■ **Written problem 1**: Output everything from "## buckrun (Mar" down to "at decent price." in the forum thread on shipping costs for soap bags, copied word for word.

# Rant on shipping for soap bags/packaging



## a4patch (Oct 7, 2009)

At this point I have been using muslin bags for my soap. We stamp the bags. Not the cheapest method, but the one that my DS and DH will help me with the process.

I order from Muslin bag.com. This time the shipping for 500 bags, 30 organza (very light) 6/9 and 30 8/14 came to $25+. They usually ship in plastic envelopes. 

I think this is way too much $ for such light packages. Does anyone use them? or do you order from someone that has better prices for shipping. It does not do me any good to order from a place that has the best price on bags $.26 each if the shipping is outrageous. It really makes me mad. I would even consider packaging myself with some other method rather than pay this CRAZY price for shipping something so light and compact. 

It the help from DH and DS really worth this added cost?


----------



## hsmomof4 (Oct 31, 2008)

Check out papermart. I don't know if it's better or not, but I've found their prices on other things to be good.


----------



## buckrun (Mar 7, 2008)

Yes and maybe Nashville Wraps. We get some of our gift boxes from them because they will do smaller qty bulk. at decent price.


----------



## Kalne (Oct 25, 2007)

Have you checked here:

http://www.packcoinc.com/cloth-drawstring-bags.html


----------



## a4patch (Oct 7, 2009)

Thanks! cheaper bags and free shipping. I am eager to see what they look like.


----------



## Kalne (Oct 25, 2007)

Let us know what you think. I got the info. on the dish a while back and tucked it away thinking I might use them to distinguish a new line I want to do. What do you stamp yours with? I'm wanting to get a custom stamp done. But I gotta get through this year first. I have way too many ideas in my head and not enough time. LOL


----------



## jdranch (Jan 31, 2010)

I have ordered from muslim bags also- not too impressed. I am curious too- what are you stamping with?


----------



## [email protected] (Sep 18, 2008)

I don't know for sure if they have muslim bags (can't imagine that they don't), but I order from Uline and they have free shipping.


----------



## NubianSoaps.com (Oct 26, 2007)

■ **Records shown**:
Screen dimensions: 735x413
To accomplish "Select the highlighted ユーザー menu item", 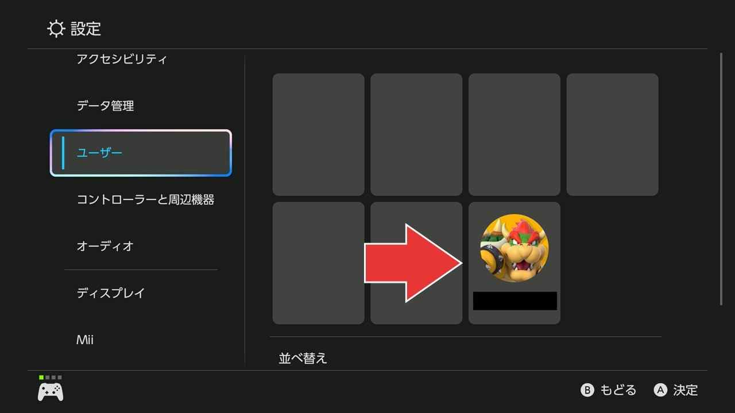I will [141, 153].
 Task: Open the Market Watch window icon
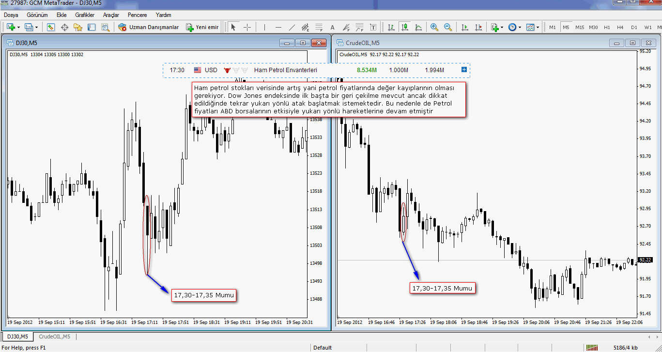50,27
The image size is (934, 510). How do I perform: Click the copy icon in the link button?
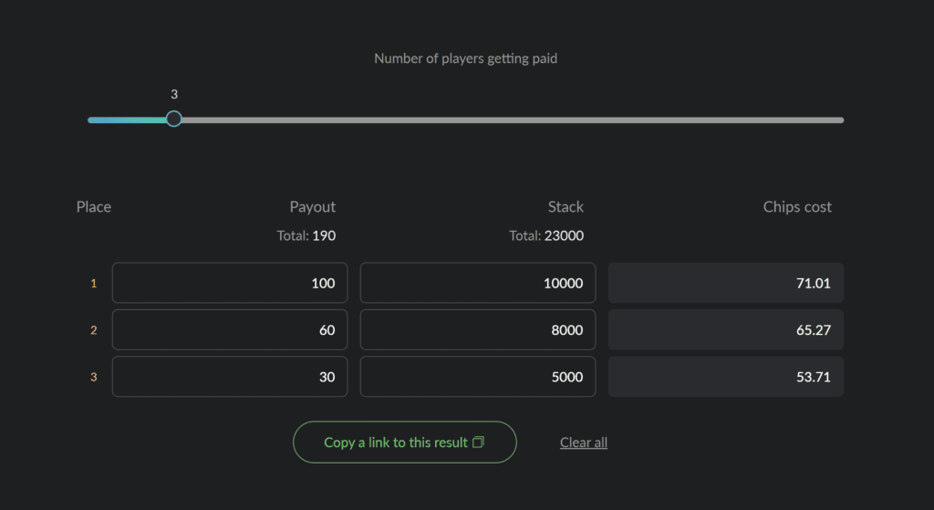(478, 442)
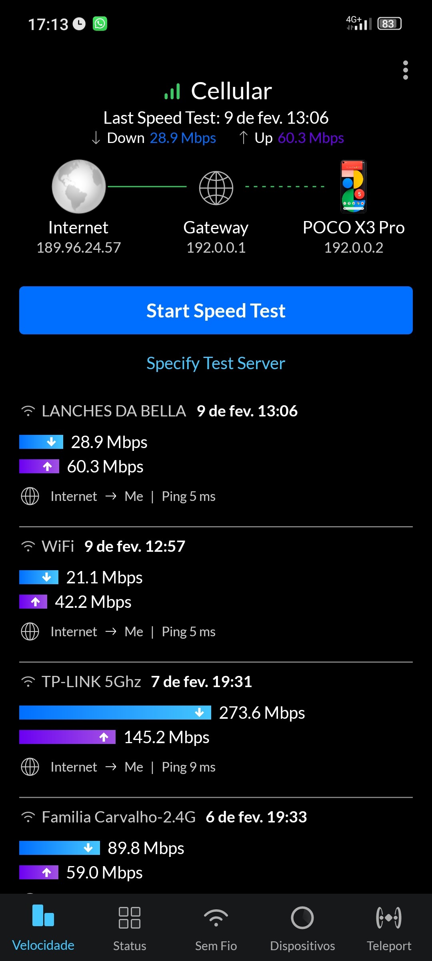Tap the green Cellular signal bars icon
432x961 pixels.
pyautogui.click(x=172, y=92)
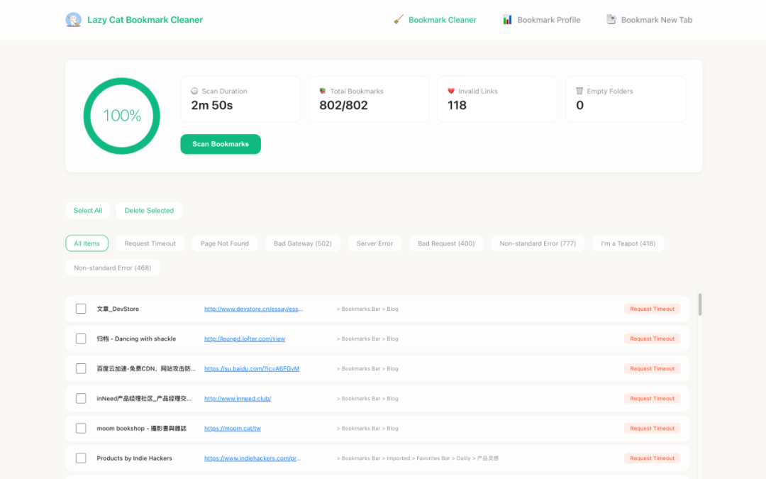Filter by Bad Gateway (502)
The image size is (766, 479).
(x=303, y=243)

■ **Written problem 2**: Render everything in the rows from the line containing "The image size is (934, 510)." down to the last line of the rows as a numbered list, leaving out blank lines and pictures.

■ **Complete answer 1**:
## buckrun (Mar 7, 2008)

Yes and maybe Nashville Wraps. We get some of our gift boxes from them because they will do smaller qty bulk. at decent price.

■ **Complete answer 2**:
1. The image size is (934, 510). How do I perform: Click the copy icon in the link button?
2. (478, 442)
3. Tap the green Cellular signal bars icon
4. 432x961 pixels.
5. pyautogui.click(x=172, y=92)
6. Filter by Bad Gateway (502)
7. The image size is (766, 479).
8. (x=303, y=243)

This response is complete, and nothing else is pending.